Par Joie Des Mots
Le coup d'envoi a été donné hier soir. Mais au fait, d'où vient cette institution ?
Si le "Beaujolais nouveau" fête ses 62 ans, le vin primeur, que l'on boit quelques mois après la vendange, remonte à l'antiquité. Notamment pour des raisons de conservation, technique que l'on ne maîtrise vraiment que depuis le XVIIème siècle. C'est aussi le meilleur moyen de proposer le vin de l'année le plus tôt possible pour prendre un coup d'avance sur les concurrents.
Alors pourquoi le Beaujolais plus qu'un autre ? Déjà, son cépage très fruité (gamay noir à jus blanc) se prête bien au vin jeune. Et les débitants ont pris l'habitude (et les buveurs la biture ...) de commander ce vin prêt à boire. Aussi, les intellectuels parisiens, réfugiés à Lyon sous l'occupation le découvrent et en assurent la promotion.

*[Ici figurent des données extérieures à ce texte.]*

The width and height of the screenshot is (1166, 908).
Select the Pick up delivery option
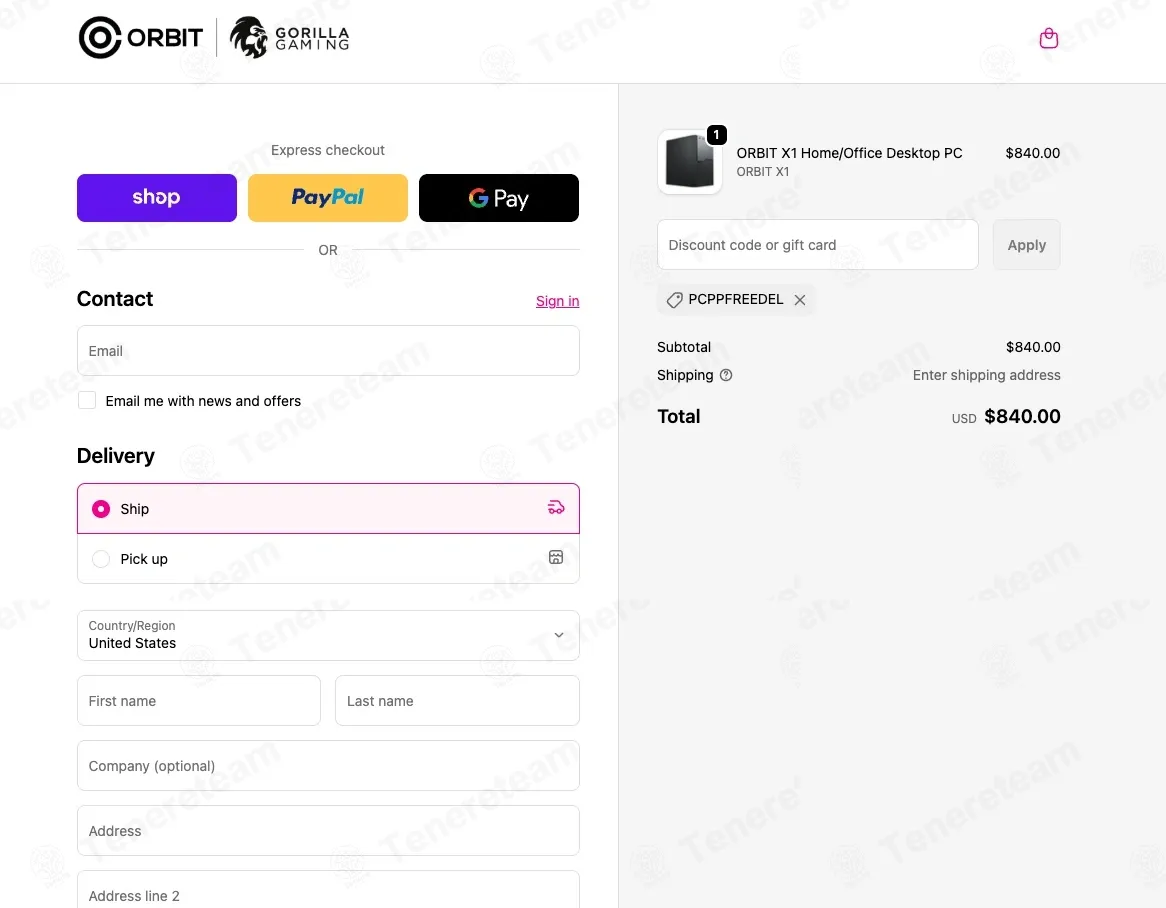[101, 559]
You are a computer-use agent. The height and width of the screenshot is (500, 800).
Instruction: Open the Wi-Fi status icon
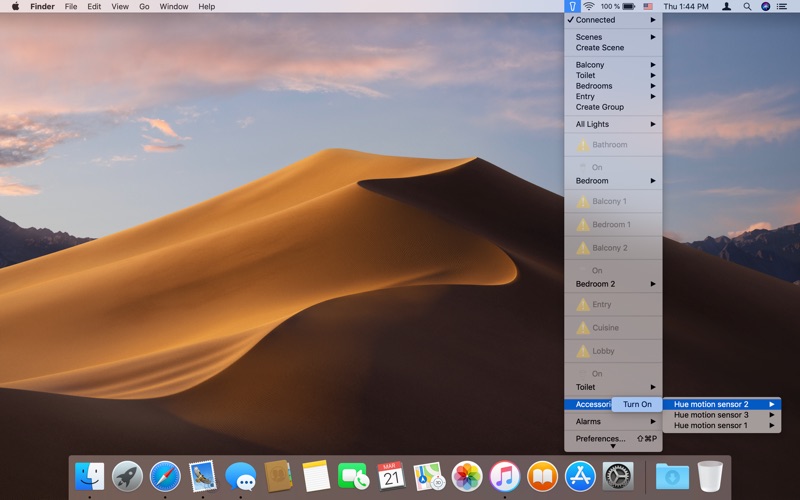(589, 6)
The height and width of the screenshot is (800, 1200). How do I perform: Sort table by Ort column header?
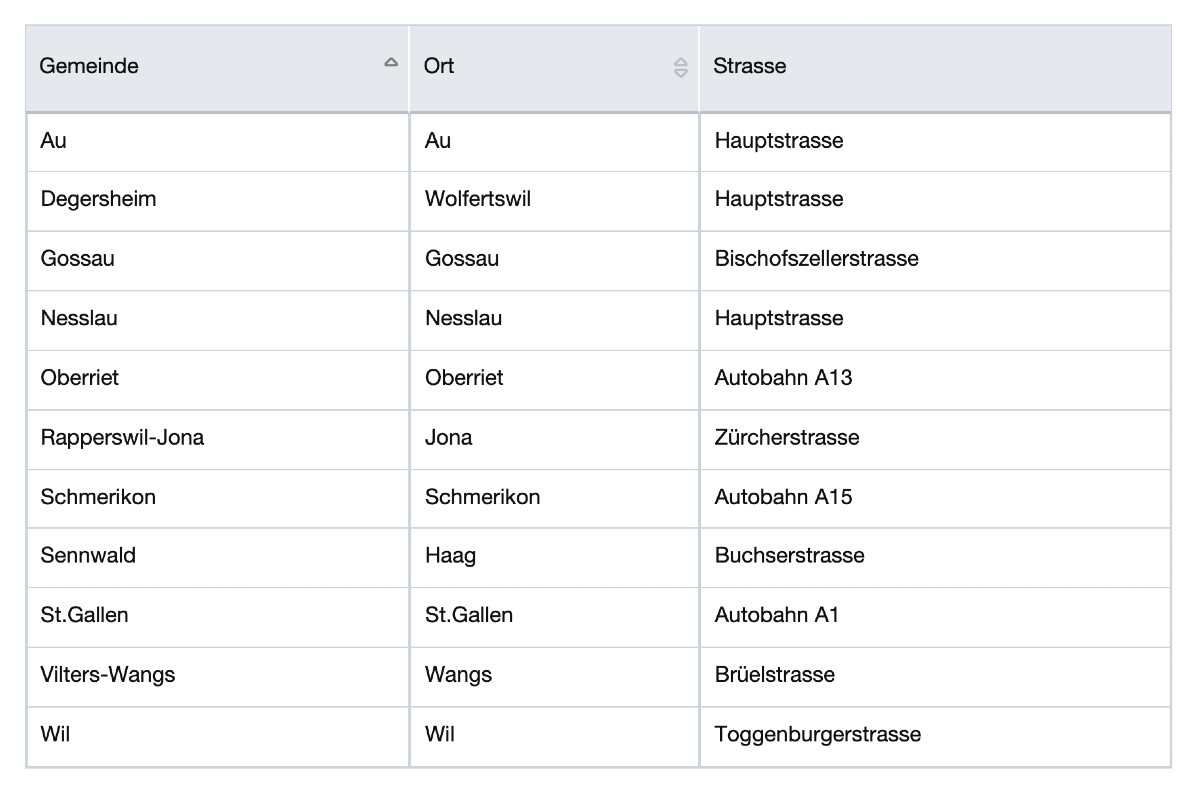pyautogui.click(x=440, y=66)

Mais, en septembre 1951, l'administration fiscale décide de n'autoriser la vente des vins AOC qu'à partir du 15 décembre. Mobilisation générale dans le Beaujolais. Deux mois plus tard, les viticulteurs obtiennent d'être exemptés, ainsi que d'autes appellations (gaillac, muscadet ... yeap ...)
Pour la première fois, le vin primeur trouve une reconnaissance légale.